-- START TASK DATA --

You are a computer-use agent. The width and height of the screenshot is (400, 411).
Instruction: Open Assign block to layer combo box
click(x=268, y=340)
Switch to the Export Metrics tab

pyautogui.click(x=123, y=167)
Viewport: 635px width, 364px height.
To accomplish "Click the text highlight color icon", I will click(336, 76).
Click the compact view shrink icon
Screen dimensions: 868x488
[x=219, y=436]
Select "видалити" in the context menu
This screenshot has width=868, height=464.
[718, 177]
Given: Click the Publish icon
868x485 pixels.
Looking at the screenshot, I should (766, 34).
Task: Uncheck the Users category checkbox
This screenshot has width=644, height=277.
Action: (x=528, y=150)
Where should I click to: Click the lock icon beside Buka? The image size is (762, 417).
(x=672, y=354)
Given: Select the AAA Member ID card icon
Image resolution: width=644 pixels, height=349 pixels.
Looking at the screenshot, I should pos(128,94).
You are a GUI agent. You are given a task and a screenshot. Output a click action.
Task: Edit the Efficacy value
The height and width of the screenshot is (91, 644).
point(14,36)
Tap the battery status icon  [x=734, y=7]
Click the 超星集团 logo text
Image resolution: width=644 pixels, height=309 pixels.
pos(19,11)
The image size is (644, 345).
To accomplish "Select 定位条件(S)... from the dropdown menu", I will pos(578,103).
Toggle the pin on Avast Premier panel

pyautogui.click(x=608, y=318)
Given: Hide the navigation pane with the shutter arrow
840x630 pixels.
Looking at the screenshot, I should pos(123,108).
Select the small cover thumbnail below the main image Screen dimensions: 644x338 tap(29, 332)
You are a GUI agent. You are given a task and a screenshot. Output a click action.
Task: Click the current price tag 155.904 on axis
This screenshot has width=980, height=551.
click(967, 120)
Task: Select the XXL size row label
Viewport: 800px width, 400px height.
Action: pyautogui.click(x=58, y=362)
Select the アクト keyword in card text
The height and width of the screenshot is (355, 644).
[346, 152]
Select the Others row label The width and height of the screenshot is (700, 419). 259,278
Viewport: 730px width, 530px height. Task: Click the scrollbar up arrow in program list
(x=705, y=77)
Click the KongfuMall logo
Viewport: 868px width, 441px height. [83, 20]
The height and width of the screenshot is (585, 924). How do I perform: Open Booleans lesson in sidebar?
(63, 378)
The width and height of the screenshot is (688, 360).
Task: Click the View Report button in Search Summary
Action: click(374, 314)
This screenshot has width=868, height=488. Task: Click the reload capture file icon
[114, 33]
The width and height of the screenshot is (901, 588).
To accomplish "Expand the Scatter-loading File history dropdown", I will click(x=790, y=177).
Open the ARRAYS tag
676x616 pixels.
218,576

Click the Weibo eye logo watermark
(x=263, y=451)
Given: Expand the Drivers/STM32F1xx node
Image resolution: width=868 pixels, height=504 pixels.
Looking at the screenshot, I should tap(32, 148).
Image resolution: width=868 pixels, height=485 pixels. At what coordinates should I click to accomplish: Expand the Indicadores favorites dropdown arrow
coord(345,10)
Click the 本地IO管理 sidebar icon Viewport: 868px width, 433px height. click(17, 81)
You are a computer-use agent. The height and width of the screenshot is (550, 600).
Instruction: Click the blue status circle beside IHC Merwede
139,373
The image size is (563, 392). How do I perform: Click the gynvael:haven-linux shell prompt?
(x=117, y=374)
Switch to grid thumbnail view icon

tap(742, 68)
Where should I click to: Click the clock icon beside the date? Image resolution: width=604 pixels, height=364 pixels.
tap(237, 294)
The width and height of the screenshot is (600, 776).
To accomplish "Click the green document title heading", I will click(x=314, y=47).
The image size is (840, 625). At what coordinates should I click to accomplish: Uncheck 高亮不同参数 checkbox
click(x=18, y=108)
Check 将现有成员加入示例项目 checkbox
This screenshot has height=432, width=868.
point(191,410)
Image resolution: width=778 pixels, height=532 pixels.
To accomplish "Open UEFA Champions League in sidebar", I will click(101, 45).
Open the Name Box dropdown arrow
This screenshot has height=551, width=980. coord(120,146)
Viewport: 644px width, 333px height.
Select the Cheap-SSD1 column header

-- END TASK DATA --

* [EXERCISE]
Copy the part of the data above that opens with the line containing "Click the 本地IO管理" and closes with the line containing "point(191,410)", keeping every line unchanged.

* [TASK OUTPUT]
Click the 本地IO管理 sidebar icon Viewport: 868px width, 433px height. click(17, 81)
You are a computer-use agent. The height and width of the screenshot is (550, 600).
Instruction: Click the blue status circle beside IHC Merwede
139,373
The image size is (563, 392). How do I perform: Click the gynvael:haven-linux shell prompt?
(x=117, y=374)
Switch to grid thumbnail view icon

tap(742, 68)
Where should I click to: Click the clock icon beside the date? Image resolution: width=604 pixels, height=364 pixels.
tap(237, 294)
The width and height of the screenshot is (600, 776).
To accomplish "Click the green document title heading", I will click(x=314, y=47).
The image size is (840, 625). At what coordinates should I click to accomplish: Uncheck 高亮不同参数 checkbox
click(x=18, y=108)
Check 将现有成员加入示例项目 checkbox
This screenshot has height=432, width=868.
point(191,410)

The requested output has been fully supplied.